Rose was a cousin of Karl von Rose and was portrayed in 1912 by the Swiss painter Fritz Pauli together with his father, the patron Franz Pauli in Döhlau.

Fonts (selection)

  • The early Gothic in the Order of Citeaux . Bruckmann, Munich 1915 (= dissertation)
    • completely under the title The architecture of the Cistercians. Bruckmann, Munich 1916
  • 1919: Diary of Mr. von Chantalou about the journey of the Cavaliere Bernini to France (German adaptation and translation by H. Rose)
  • Late baroque. Studies on the history of secular building in the years 1660–1760. Bruckmann, Munich 1922 (= habilitation thesis) ( full text )
  • Art Nouveau and Expressionism . In: Arts and Crafts. Journal of the Bavarian Arts and Crafts Association, Munich 76, 1926, pp. 132–142
  • Franz von Stuck . In: Arts and Crafts. Journal of the Bavarian Arts and Crafts Association, Munich 77, 1927, pp. 60–66
  • The new Frankfurt. In: Arts and Crafts. Journal of the Arbeitsgemeinschaft Süddeutscher Kunstgewerbe-Vereine 29, No. 2, 1929
  • German War Graves Commission. In: The garden art. 43, 1930
  • 1931: The arts in the age of Ludwig II. - The reign. In: Michael Doeberl : Development History of Bavaria. Third Volume, 1931, pp. 367-396
  • Jean Baptiste Métivier , the builder of the Brown House in Munich. In: Journal of the German Association for Art Science 14, 1934, pp. 49–71
  • Romantic garden style: Prince Pückler and his master student Eduard Petzold . In: Paul Ortwin Rave : Prince Hermann Pückler-Muskau. Breslau 1935, pp. 51-63
  • Greiz Park . Questions of origin, style, maintenance and further design. In: Deutsche Kunst und Denkmalpflege 1936, pp. 282–288
  • Classical as an artistic way of thinking in the West.
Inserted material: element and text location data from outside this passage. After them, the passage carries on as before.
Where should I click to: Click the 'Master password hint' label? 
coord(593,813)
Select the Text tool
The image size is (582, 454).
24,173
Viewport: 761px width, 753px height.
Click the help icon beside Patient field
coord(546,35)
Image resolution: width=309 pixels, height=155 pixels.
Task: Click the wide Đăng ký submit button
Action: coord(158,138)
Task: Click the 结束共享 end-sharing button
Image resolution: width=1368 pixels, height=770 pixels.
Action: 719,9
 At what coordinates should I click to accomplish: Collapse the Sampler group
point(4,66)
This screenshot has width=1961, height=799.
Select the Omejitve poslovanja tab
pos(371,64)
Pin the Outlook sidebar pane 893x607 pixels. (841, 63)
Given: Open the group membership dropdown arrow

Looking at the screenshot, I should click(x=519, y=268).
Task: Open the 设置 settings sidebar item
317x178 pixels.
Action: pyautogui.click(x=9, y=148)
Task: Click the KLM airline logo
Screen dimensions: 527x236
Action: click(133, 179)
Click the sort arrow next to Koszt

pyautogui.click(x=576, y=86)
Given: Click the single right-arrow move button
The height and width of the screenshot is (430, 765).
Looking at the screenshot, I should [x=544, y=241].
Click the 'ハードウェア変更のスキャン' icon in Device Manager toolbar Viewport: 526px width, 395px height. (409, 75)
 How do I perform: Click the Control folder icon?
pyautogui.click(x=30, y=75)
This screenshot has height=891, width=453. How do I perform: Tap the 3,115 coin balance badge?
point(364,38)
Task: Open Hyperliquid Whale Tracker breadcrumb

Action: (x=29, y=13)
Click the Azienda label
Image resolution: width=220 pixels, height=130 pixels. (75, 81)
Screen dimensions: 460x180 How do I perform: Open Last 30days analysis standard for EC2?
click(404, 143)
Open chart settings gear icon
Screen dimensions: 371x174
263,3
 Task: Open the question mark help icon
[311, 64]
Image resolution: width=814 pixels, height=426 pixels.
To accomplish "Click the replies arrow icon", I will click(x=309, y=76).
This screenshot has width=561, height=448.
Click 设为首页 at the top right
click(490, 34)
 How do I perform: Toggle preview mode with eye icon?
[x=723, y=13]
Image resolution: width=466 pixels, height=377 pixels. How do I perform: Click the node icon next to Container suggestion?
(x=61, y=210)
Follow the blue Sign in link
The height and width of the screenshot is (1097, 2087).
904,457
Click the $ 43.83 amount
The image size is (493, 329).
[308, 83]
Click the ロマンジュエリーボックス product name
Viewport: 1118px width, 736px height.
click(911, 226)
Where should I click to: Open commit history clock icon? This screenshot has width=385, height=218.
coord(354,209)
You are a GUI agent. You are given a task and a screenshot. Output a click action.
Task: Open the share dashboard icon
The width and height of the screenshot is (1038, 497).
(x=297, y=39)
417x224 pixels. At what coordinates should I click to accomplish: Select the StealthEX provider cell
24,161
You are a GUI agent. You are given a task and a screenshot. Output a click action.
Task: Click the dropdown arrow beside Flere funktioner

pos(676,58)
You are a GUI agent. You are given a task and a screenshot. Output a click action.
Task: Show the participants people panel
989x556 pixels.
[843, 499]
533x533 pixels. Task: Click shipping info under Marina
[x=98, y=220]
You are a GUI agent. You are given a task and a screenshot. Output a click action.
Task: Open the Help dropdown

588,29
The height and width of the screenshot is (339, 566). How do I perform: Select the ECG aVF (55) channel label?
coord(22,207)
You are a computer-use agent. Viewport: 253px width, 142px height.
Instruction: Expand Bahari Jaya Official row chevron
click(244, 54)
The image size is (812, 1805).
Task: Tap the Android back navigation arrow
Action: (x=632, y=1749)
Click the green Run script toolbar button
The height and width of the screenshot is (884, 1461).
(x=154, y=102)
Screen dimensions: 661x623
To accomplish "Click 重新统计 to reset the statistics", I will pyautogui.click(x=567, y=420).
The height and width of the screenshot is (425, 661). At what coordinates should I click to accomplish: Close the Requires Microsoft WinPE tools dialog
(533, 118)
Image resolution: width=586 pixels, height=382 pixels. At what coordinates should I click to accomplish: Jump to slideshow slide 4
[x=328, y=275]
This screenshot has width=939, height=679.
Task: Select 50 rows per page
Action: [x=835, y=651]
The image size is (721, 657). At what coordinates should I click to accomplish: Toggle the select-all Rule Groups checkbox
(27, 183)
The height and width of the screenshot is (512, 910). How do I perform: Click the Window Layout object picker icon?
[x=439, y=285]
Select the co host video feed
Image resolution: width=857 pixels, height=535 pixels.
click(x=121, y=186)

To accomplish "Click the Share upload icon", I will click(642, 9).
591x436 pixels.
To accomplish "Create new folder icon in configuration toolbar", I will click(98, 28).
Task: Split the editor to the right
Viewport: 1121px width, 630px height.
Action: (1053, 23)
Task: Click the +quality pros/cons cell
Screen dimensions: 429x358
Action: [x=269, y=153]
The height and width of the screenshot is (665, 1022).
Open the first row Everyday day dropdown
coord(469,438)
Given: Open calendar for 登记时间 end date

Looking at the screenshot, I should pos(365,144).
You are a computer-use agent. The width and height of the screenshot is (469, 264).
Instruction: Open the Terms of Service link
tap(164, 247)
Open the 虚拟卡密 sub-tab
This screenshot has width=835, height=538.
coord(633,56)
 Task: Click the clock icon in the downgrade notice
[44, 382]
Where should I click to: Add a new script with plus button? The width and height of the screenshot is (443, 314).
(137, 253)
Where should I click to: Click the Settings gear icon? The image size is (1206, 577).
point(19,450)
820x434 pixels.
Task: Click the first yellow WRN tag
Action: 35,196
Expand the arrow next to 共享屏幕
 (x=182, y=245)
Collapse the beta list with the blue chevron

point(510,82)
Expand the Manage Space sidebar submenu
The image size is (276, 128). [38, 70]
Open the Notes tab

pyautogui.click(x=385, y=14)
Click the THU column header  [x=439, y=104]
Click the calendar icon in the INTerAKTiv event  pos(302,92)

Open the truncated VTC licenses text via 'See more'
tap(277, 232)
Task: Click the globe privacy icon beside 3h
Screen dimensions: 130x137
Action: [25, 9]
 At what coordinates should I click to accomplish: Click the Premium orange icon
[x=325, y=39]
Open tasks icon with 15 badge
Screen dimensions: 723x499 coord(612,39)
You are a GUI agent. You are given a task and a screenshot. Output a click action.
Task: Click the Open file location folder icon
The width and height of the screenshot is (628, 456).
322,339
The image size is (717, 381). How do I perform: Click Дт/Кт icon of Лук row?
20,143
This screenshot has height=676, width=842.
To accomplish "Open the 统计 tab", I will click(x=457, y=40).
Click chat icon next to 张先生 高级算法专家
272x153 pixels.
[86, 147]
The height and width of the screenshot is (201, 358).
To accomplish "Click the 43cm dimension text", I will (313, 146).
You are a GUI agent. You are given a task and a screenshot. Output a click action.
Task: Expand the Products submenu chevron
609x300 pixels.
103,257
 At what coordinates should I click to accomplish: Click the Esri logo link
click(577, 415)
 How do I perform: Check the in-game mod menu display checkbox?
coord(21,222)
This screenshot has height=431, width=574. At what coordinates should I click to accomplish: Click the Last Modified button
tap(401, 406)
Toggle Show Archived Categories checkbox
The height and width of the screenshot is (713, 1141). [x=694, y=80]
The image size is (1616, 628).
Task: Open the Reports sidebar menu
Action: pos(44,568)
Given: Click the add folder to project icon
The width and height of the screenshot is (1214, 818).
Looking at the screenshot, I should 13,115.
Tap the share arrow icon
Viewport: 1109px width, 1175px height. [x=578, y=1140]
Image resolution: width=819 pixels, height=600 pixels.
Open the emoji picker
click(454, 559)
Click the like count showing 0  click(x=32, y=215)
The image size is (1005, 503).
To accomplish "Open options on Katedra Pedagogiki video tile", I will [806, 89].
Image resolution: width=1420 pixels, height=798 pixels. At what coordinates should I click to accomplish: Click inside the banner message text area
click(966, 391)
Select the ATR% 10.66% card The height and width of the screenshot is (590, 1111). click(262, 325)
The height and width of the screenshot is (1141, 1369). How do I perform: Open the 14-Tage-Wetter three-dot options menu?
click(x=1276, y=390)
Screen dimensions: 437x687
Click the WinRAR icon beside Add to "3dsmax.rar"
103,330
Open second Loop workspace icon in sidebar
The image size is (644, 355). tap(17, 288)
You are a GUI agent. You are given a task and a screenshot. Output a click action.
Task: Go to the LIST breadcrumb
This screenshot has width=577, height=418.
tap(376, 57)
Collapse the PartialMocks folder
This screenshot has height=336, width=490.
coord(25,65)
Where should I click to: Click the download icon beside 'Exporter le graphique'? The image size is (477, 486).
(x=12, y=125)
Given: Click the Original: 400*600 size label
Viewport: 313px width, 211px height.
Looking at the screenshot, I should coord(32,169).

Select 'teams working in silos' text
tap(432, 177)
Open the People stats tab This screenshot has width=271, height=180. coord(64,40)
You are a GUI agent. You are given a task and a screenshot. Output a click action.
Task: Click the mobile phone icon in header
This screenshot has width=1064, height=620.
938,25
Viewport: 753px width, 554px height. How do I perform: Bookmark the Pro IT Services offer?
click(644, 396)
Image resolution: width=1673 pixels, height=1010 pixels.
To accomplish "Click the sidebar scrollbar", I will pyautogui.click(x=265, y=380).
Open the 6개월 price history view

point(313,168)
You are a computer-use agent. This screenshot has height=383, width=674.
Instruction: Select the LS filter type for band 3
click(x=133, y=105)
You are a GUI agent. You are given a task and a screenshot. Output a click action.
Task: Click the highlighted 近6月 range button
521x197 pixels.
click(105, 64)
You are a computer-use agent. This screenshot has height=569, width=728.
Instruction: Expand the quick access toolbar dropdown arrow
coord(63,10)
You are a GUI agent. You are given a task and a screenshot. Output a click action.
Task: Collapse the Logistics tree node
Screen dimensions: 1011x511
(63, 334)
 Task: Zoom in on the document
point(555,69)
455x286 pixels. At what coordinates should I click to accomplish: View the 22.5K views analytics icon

Beck, Munich 1937
  • The builder Hermann Wentzel 1820 to 1899. For demolishing the house at Viktoriastraße 27 . In: Journal of the Association for the History of Berlin 56, 1939, pp. 93-103

literature

  • Christian Fuhrmeister: Hans Rose. A biographical sketch. In: Pablo Schneider, Philipp Zitzlsperger: Bernini in Paris. The diary of Paul Fréart de Chantalou on Gianlorenzo Bernini's stay at the court of Ludwig XIV. Akademie-Verlag, Berlin 2006, ISBN 978-3-05-004162-9 , pp. 434–448.
  • Stefanie Harrecker: Graduated doctors. The revocation of the doctorate at the Ludwig Maximilians University in Munich during the Nazi era . Utz, Munich 2007, ISBN 978-3-8316-0691-7 , pp. 347-348.

Web links

Individual evidence

  1. ^ Fuhrmeister, p. 439.
  2. Fuhrmeister, p. 443.
  3. Christian Fuhrmeister: The art history seminar of the University of Munich and the (German) visual arts section of the "German Academy for Scientific Care and Research into Germanness". Connections, overlaps and differences . In: Elisabeth Kraus, Ed .: The University of Munich in the Third Reich. Essays . Utz, Munich 2008, ISBN 978-3-8316-0726-6 . (Contributions to the history of the Ludwig Maximilians University in Munich, 4). P. 173f.
  4. More details from Fuhrmeister, p. 448.